[Stored data entries]
━━━━━━━━━━━━━━━━━━━━

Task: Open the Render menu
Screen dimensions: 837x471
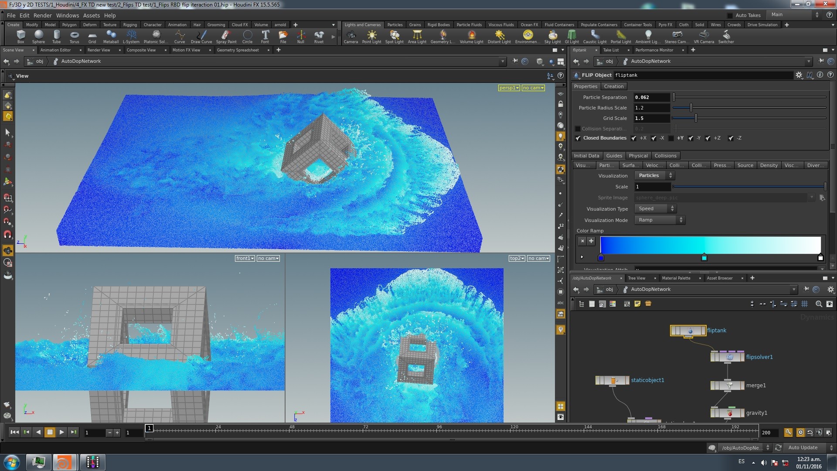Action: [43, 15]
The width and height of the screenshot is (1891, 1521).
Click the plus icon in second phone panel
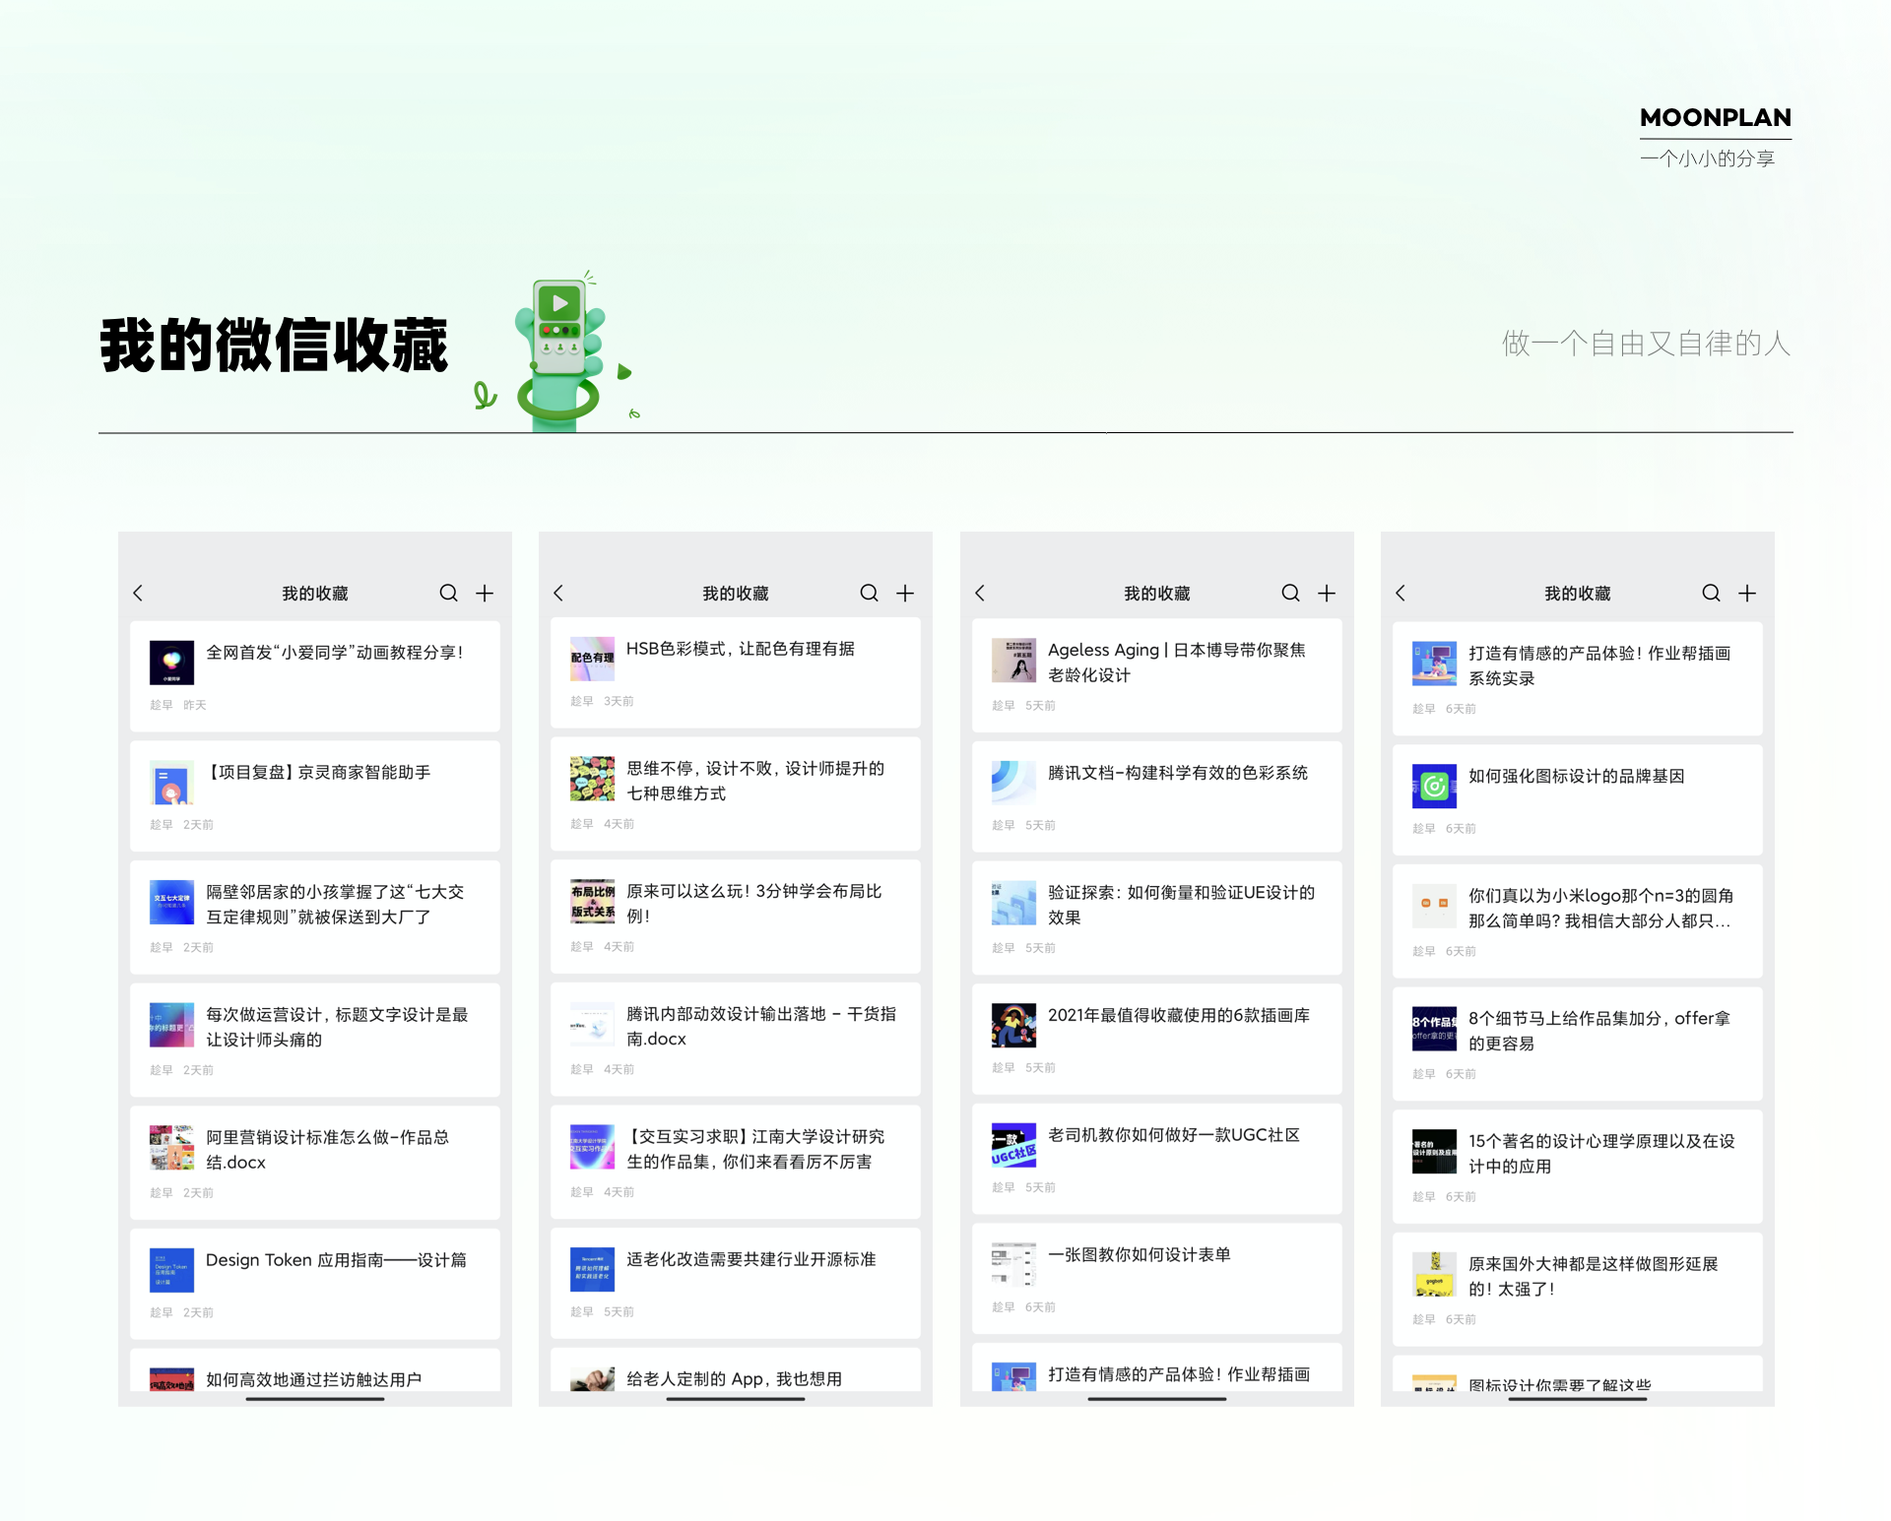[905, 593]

━━━━━━━━━━━━━━━━━━━━

▶ WHAT IS EXPECTED
The result should be an exact copy of every entry above, with no pictures included.

▶ EXPECTED ANSWER
Task: Open the Render menu
Screen dimensions: 837x471
Action: [43, 15]
The width and height of the screenshot is (1891, 1521).
Click the plus icon in second phone panel
[905, 593]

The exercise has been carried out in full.